• **Required work**:
Return the exact lines from the one containing "For every named" through the final line of the material below, with both ends kept.

• **Supplied data**:
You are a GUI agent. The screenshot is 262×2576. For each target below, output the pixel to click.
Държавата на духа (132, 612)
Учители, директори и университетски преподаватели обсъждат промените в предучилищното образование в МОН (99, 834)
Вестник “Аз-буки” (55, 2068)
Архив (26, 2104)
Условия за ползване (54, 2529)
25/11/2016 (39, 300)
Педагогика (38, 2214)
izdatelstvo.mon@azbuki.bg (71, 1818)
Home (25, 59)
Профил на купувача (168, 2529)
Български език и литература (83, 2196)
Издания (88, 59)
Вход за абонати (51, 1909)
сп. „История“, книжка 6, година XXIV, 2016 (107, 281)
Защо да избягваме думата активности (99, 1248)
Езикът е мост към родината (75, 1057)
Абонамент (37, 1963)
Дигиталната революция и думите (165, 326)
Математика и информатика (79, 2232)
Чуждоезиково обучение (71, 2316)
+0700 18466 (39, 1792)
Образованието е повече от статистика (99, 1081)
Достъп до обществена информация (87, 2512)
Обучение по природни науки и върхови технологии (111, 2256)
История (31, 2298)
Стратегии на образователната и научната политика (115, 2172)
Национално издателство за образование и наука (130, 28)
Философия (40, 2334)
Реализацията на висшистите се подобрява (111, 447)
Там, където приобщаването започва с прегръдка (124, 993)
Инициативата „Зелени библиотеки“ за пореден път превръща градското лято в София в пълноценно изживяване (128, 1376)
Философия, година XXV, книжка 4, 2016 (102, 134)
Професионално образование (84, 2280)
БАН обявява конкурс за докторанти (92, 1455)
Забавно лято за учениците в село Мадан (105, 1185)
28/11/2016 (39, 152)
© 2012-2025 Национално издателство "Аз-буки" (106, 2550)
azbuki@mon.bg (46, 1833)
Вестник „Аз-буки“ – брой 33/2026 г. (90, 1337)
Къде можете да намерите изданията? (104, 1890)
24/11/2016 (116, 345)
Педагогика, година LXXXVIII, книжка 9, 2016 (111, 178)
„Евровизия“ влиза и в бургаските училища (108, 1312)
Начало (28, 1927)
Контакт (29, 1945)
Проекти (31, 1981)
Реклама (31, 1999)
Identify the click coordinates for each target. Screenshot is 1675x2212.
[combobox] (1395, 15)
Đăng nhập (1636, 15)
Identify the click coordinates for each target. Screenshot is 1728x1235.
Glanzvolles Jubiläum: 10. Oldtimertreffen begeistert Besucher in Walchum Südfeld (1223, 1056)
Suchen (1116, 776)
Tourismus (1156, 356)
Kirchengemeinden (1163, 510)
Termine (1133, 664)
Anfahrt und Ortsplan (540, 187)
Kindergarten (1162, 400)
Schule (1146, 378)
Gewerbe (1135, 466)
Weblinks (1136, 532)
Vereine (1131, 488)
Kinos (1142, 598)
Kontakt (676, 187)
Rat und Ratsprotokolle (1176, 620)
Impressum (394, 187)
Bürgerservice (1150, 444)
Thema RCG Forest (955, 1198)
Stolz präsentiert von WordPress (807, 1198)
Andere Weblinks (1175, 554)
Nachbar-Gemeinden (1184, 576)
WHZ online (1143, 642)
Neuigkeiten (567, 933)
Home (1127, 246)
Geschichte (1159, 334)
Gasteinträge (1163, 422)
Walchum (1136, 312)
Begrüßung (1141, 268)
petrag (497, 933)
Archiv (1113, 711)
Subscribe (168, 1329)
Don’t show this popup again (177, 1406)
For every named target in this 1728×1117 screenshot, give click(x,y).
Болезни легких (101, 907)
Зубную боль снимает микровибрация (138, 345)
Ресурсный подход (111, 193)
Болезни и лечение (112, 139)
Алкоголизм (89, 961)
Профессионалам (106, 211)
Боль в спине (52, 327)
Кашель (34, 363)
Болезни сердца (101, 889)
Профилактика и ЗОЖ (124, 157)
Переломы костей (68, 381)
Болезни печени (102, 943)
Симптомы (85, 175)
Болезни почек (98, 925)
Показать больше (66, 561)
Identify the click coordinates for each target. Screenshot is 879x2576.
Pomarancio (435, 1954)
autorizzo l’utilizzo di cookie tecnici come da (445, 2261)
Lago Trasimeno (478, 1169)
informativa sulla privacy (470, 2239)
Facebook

• **Solved exercise**:
For every named target in this 1728×1117 screenshot, give click(x,y).
Болезни легких (101, 907)
Зубную боль снимает микровибрация (138, 345)
Ресурсный подход (111, 193)
Болезни и лечение (112, 139)
Алкоголизм (89, 961)
Профессионалам (106, 211)
Боль в спине (52, 327)
Кашель (34, 363)
Болезни сердца (101, 889)
Профилактика и ЗОЖ (124, 157)
Переломы костей (68, 381)
Болезни печени (102, 943)
Симптомы (85, 175)
Болезни почек (98, 925)
Показать больше (66, 561)
Identify the click coordinates for each target. Screenshot is 879x2576.
Pomarancio (435, 1954)
autorizzo l’utilizzo di cookie tecnici come da (445, 2261)
Lago Trasimeno (478, 1169)
informativa sulla privacy (470, 2239)
Facebook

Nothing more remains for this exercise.